The shield is a key feature of the first wave of BoomCo darts, with the front being lined with the same material as the BoomCo targets. This allows the shield to catch BoomCo darts quite well. Each blasters' shield is different and is designed specifically for that blaster.

The Rapid Madness' shield is a spring loaded flip up design. The release button works fine and the shield reliably springs into position.

The RM shield is designed to fit on the front barrel tac rail and does fit well, though there are big gaps between the shield plates and the barrel.

Having the shield open kind of makes the RM look like a Dilophosaurus. It's quite intimidating, and being the largest of all the BoomCo shields, also the most useful. The shields still aren't that large though, so for clear line of sight and maneuverability it may be worth just leaving them off. The protection offered by these shields is not particularly significant unless you're peeking around corners.

And finally for performance. Does the Rapid Madness hold up to Nerf's new Elite standards?
Range is about 9m average, about on par with a decent N-Strike blaster. Not very good by today's standards, but still usable.
Accuracy is superior to most newer Nerf blasters thanks to the far more stable BoomCo darts. Even with the Rapid Madness' slightly crazy and slightly inaccurate firing mech (darts can be seen being shot not quite straight out of the muzzle), the darts tend to land in a surprisingly tight bunch.
Rate of Fire is the Rapid Madness' party piece, it spews out darts at around 10dps when fully pumped up. Very few blasters can match it for raw dart output.

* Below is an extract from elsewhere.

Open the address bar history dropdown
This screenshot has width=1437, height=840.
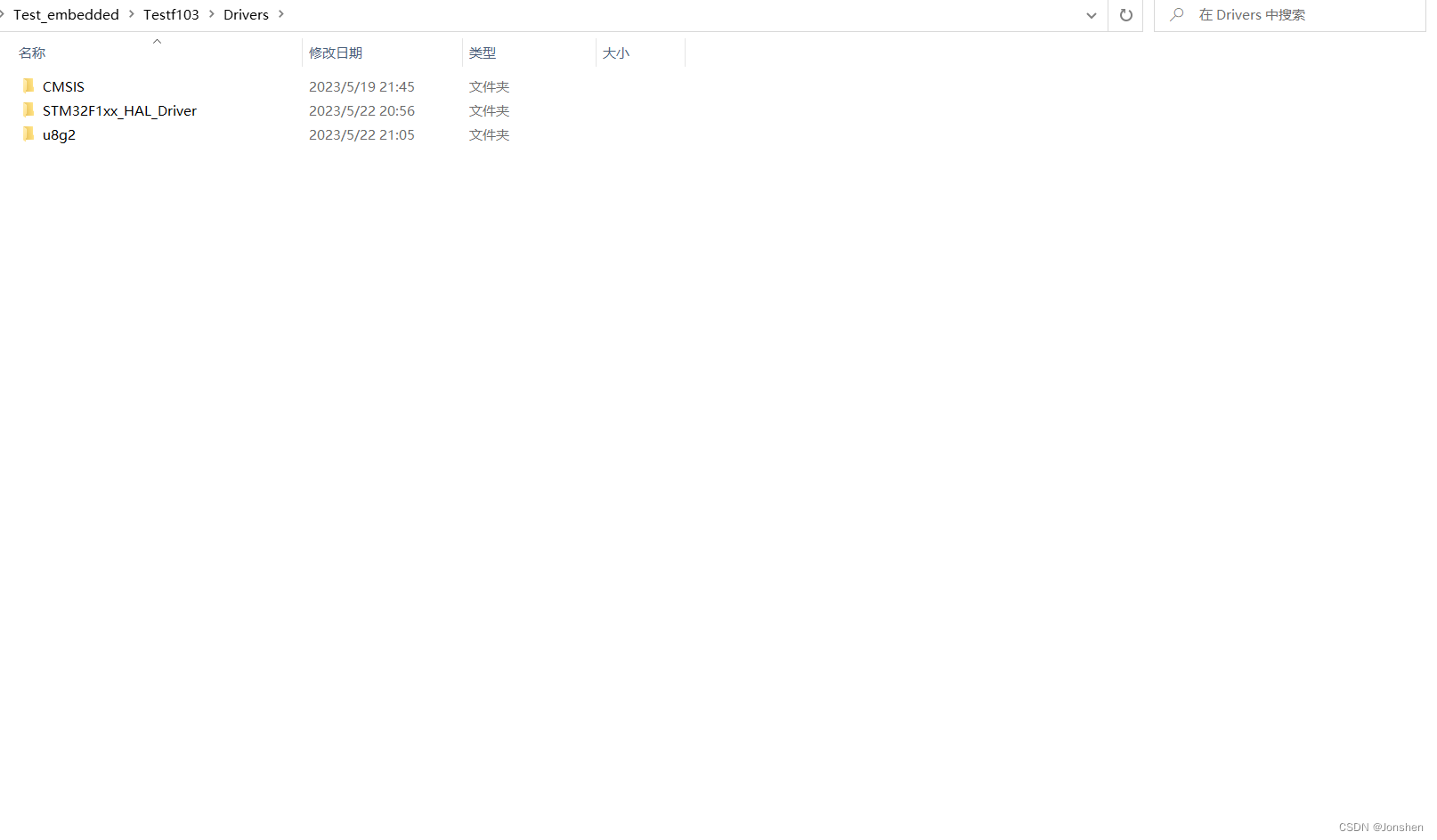click(x=1091, y=15)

The Rapid Madness can be used very effectively for close quarters, where its spray is practically undodgeable and its middling range is not an issue. It is also very effective at suppressive fire, where the only way for non-ninja/Jedi to survive its burst is to take cover or get out of range. It can fire potshots surprisingly accurately, however the low range means that you'll have to fire upwards for any decent range, which makes the darts significantly more dodgeable.

The RM retailed for 100AUD on release, which was far too much. The Stampede was 100AUD, and that was sort-of worth the cost partly because of its *3* 18 dart clips (among other extras) [or if you bought the special super pack, 4 18 clips, 2 6 clips and 100 darts]. The RM has nowhere near the amount of stuff the Stampede had, and besides ROF isn't too special a blaster. Sure it's fun and well made, but it's just far too expensive. I bought mine for 50AUD, which is far more reasonable.

Pros: Rate of fire is ridiculous, high capacity clips that are quickly replaceable
Cons: Poor range, ridiculously high price, takes a lot of pumping

Power: 3.5/7
Accuracy: 4/5
Rate of Fire: 5/5
Usability: 3/5
Value for Money: 2.5/5
Overall: 3.47/5

Personal Rating: 3.5/5 - it's a bit heavy, clunky and the range is nothing special, but when it comes to raw dart output, few blasters can compete.

A link to the review I posted on Blasterhub: link


  1. Was a bit pricey when it came out. What are your thoughts about the rm handling in tight spaces?? i feel it would have been better if the blaster was more compact n shorter.

    1. It is fairly heavy and rather large, but not the biggest thing in the world. You can chop off pretty much the entire barrel which is a big improvement.
      In terms of length I'd say it's similar to handling a full length Rapidstrike, which is not the worst thing in the world to use in close quarters.